InzSpawalnik pisze:
Otoz drogi Areo spowodowane jest to kilkoma wzgledami:
1. W motoryzacji uzywa sie specjalistycznych programow 3D ktore sa niczym innym jak dopasowanymi dla motoryzacji aplikacjami ktorych ubozsi kuzyni to programy ktorych uzywa sie w bardziej przyziemnym przemysle. Programy te z jednej strony ulatwiaja projektowanie ale z drugiej przyczyniaja sie do generowania owych fikusnych elementow.
2. Oszczednosc w wadze - kazdy producent chce uszczkac z wagi gdzie sie da - kazdy na swoj sposob.
3. Pomiedzy producentami istnieja rozne uklady i stosowanie tych samych albo podobnych zastosowan konczy sie negatywnie.
Drogi Spawalniku względy techniczne na pewno niejednokrotnie nie pozwalają na robienie elementów czy mechanizmów tanich, prostych , łatwych w naprawie i wymianach. Ale wskazując tylko je jako przyczynę takiego stanu rzeczy bylibyśmy naiwni jak dzieci

.
Może po prostu nie odczułeś nigdy takich myków robionych przez producentów.
Może nigdy nie miałeś auta w którym posypała się skrzynia biegów,i wiadomość ile kosztuje jedno małe łożysko o nietypowych wymiarach(którego zastosowanie tam nie miało ŻADNEGO technicznego uzasadnienia, bo mogli śmiało dać normalne- miejsce było ) niemal nie wbiła cię w asfalt. O mocno zintegrowanych i nierozbieralnych podzespołach w których gdy siądzie jakaś duperelka to jest się zmuszonym do kupowania całego często bardzo drogiego ustrojstwa już nie wspomnę.
O może o celowym postarzaniu produktu i obniżaniu czasu jego trwałości też nie słyszałeś?
A słyszałeś coś o historii mercedesa W123, kótry okazał się tak bezawaryjny i żywotny że o mały włos nie doprowadził ich do bankructwa?
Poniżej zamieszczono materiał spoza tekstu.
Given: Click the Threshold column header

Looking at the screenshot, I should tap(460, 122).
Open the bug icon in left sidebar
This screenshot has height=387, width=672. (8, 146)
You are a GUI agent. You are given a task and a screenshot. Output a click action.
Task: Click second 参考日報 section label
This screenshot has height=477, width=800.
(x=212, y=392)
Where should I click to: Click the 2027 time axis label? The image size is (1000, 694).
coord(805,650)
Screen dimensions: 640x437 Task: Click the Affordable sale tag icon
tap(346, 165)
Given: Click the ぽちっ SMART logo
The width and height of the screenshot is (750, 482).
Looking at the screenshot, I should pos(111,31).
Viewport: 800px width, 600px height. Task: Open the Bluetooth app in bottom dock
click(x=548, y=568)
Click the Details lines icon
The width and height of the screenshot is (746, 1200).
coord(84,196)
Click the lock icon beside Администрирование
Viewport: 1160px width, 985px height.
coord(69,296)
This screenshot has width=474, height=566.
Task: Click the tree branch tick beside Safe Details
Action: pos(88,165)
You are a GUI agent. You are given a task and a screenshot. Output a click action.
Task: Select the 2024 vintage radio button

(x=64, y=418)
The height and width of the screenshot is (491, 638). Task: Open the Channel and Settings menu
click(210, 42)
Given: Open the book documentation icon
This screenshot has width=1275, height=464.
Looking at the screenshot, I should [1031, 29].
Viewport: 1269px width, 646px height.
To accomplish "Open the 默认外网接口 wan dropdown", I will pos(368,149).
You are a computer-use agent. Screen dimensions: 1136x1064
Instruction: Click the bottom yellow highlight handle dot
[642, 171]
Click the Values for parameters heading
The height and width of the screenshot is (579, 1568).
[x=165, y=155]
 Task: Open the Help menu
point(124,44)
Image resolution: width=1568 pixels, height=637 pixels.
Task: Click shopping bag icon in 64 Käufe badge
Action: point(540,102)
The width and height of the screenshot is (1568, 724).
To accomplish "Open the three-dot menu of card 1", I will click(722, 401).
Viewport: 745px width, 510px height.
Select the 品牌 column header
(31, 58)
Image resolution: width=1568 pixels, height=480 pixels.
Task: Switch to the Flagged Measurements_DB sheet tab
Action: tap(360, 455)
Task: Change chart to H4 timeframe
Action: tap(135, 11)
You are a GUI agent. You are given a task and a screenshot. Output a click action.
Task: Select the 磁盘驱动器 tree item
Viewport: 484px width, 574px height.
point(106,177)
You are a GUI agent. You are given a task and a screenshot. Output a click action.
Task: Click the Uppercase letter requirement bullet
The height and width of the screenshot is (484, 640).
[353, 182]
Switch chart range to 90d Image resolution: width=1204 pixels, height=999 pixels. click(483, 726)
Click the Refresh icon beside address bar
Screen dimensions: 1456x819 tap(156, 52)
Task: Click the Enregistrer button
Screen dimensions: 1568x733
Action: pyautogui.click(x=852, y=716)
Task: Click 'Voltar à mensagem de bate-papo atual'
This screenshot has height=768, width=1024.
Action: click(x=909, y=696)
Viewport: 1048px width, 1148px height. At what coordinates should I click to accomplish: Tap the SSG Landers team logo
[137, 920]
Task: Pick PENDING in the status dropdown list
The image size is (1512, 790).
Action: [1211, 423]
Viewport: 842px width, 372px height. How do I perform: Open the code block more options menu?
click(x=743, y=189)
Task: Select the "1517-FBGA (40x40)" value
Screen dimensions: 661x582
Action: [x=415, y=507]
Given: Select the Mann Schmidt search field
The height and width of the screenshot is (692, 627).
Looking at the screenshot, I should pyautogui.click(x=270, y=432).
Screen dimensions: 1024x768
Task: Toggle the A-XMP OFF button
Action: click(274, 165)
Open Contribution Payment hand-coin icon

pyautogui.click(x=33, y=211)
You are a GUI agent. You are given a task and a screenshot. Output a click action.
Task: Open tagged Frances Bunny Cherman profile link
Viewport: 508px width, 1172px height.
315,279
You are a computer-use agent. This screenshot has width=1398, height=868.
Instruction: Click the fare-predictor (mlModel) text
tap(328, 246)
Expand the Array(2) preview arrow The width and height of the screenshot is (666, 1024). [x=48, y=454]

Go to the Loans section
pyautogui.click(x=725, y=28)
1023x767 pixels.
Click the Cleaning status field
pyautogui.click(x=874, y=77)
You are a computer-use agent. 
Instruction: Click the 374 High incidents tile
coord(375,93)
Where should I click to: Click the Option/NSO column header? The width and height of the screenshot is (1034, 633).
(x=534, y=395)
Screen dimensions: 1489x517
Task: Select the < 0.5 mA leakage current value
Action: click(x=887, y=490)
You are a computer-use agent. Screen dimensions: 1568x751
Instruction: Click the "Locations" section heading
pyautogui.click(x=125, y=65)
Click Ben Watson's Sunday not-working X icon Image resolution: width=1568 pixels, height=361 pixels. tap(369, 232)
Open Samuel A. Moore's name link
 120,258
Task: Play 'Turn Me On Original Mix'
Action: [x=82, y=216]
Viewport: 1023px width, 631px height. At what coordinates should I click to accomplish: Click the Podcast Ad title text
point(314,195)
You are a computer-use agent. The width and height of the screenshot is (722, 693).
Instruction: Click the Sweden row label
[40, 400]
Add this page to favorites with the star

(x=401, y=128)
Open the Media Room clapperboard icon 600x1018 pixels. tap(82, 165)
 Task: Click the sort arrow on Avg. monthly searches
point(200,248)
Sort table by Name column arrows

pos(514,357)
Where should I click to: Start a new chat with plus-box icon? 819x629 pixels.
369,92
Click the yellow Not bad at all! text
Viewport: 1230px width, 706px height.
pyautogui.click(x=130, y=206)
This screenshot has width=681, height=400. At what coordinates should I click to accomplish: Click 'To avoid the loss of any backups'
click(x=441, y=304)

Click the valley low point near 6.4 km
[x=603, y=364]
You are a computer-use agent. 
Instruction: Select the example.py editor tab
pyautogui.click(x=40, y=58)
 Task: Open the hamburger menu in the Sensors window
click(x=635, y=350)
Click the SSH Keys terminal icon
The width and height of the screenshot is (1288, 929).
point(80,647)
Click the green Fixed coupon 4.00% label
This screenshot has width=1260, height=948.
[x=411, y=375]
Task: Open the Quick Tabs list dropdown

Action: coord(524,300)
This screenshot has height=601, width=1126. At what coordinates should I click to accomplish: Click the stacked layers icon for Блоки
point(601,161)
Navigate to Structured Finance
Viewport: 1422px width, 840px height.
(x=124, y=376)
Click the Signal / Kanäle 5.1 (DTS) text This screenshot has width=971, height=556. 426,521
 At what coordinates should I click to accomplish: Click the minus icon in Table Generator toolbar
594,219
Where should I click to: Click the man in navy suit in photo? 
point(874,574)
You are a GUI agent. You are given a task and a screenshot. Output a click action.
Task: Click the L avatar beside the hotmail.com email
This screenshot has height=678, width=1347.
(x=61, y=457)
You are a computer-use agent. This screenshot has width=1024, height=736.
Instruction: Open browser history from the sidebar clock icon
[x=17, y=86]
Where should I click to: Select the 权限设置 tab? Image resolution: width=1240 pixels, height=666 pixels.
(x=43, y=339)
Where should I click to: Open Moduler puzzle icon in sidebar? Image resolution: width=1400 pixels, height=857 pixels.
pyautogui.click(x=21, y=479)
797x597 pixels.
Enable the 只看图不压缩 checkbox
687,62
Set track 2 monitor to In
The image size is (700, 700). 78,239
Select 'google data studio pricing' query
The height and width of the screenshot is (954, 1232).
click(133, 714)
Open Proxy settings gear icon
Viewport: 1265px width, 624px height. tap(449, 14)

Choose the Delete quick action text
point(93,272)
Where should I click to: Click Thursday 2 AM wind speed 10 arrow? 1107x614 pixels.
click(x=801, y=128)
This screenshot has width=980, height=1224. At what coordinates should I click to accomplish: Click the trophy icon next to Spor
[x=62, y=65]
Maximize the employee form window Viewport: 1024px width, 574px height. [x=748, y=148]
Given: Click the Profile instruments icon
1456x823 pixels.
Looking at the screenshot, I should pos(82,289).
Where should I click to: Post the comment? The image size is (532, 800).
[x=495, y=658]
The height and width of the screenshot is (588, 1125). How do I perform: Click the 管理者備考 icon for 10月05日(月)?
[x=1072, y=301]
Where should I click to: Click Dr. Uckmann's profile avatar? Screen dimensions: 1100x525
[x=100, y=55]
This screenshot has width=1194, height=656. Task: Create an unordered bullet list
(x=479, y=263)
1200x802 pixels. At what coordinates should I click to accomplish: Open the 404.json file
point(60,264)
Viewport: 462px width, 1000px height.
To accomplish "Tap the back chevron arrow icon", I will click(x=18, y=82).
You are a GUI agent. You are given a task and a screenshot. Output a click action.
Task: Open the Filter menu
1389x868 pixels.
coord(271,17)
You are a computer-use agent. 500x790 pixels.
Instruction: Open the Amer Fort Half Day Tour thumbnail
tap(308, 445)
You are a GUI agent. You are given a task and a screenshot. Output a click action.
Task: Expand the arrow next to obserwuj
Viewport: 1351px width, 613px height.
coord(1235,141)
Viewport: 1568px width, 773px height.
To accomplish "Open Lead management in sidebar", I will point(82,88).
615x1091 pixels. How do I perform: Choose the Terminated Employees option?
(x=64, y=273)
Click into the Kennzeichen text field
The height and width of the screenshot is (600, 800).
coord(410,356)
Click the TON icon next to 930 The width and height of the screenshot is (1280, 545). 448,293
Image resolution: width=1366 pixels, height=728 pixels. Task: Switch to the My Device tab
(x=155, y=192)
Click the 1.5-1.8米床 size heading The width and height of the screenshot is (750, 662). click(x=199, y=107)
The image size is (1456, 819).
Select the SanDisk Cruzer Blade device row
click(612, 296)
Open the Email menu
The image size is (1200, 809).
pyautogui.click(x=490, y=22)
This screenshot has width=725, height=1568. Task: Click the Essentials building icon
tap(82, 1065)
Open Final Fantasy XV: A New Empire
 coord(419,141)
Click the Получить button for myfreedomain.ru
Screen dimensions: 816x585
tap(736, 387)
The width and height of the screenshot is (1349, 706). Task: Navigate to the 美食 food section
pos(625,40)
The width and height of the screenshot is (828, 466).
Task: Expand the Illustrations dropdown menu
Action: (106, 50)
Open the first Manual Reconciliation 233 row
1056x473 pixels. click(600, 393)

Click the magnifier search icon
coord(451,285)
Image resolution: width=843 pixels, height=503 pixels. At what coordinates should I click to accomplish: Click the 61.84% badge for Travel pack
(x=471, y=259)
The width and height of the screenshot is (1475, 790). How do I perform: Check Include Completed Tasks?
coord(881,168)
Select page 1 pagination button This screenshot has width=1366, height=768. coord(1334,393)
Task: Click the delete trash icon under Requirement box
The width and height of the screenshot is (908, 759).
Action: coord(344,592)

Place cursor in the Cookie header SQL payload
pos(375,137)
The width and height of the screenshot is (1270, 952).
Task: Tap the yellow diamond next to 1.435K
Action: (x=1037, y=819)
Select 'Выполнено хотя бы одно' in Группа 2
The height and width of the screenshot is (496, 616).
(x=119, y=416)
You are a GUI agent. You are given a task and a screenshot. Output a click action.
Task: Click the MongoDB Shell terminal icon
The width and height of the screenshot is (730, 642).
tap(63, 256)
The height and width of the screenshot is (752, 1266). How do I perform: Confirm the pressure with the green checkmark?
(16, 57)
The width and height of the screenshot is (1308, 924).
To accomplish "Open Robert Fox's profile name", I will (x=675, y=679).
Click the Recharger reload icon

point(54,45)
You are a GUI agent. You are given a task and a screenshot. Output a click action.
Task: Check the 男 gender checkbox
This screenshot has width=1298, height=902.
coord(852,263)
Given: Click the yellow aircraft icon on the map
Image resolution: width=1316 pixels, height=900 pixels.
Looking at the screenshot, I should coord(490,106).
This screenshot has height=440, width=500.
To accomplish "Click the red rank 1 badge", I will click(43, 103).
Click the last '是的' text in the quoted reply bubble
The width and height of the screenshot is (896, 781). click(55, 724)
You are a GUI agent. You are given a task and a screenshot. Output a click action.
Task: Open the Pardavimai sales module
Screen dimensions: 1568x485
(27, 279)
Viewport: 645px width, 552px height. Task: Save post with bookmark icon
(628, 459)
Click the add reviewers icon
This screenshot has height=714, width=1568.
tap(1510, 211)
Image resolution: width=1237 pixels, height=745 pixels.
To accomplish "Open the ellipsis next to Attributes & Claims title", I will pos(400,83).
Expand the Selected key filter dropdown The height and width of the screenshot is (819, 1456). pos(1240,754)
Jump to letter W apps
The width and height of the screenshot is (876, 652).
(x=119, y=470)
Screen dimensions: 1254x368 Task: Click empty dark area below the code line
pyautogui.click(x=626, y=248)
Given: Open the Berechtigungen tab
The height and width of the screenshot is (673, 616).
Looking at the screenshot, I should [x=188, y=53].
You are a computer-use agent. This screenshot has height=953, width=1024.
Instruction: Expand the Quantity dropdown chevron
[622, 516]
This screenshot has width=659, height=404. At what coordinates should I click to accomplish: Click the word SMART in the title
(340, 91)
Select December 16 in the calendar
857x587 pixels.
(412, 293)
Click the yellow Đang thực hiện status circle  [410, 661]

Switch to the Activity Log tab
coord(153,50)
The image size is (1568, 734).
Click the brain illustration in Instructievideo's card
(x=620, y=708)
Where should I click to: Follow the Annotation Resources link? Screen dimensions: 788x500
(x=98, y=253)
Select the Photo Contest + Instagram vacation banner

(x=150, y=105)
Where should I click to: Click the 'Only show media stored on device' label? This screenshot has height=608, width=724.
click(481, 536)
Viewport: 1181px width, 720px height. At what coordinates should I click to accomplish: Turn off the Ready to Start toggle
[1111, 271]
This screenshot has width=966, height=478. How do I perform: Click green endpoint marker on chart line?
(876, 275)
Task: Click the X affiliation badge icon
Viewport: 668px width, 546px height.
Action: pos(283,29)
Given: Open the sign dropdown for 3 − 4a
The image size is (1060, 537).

Wnioski wyciągneli szybko , także i inni i takich wozów masowo więcej nikt nie odważył się robić.
Przecież takie praktyki są stosowane już od dawna - choćby spisek żarówkowy z początku ubiegłego wieku, w którym rózni producenci żarówek wspólnie stwierdzili że te za długo świecą i postanowili obniżyć ich trwałość. Co , to też wzlędy techniczne?
Tak drogi Spawalniku , producenci na takich świadomych zabiegach zarabiają krocie .
Chciejstwa ludzkiego niestety nie da się wyeliminować przy projektowaniu.A branża motoryzacyjna jest tu dobitnym przykładem.
Weźmy chociażby czujnik położenia wału. Czujnik Halla można kupić dosłownie za kilkadziesiąt groszy. Obudowujesz go ładnie jaką fikuśną obudową żeby wyglądał fachowo, dajesz kabek z wtyczką. W sklepie klient pewnie myśli sobie że za te kilkadziesiąt czy kilkaset złotych kupuje dość złożony i niełatwy w wykonaniu produkt skoro tyle kosztuje
Można?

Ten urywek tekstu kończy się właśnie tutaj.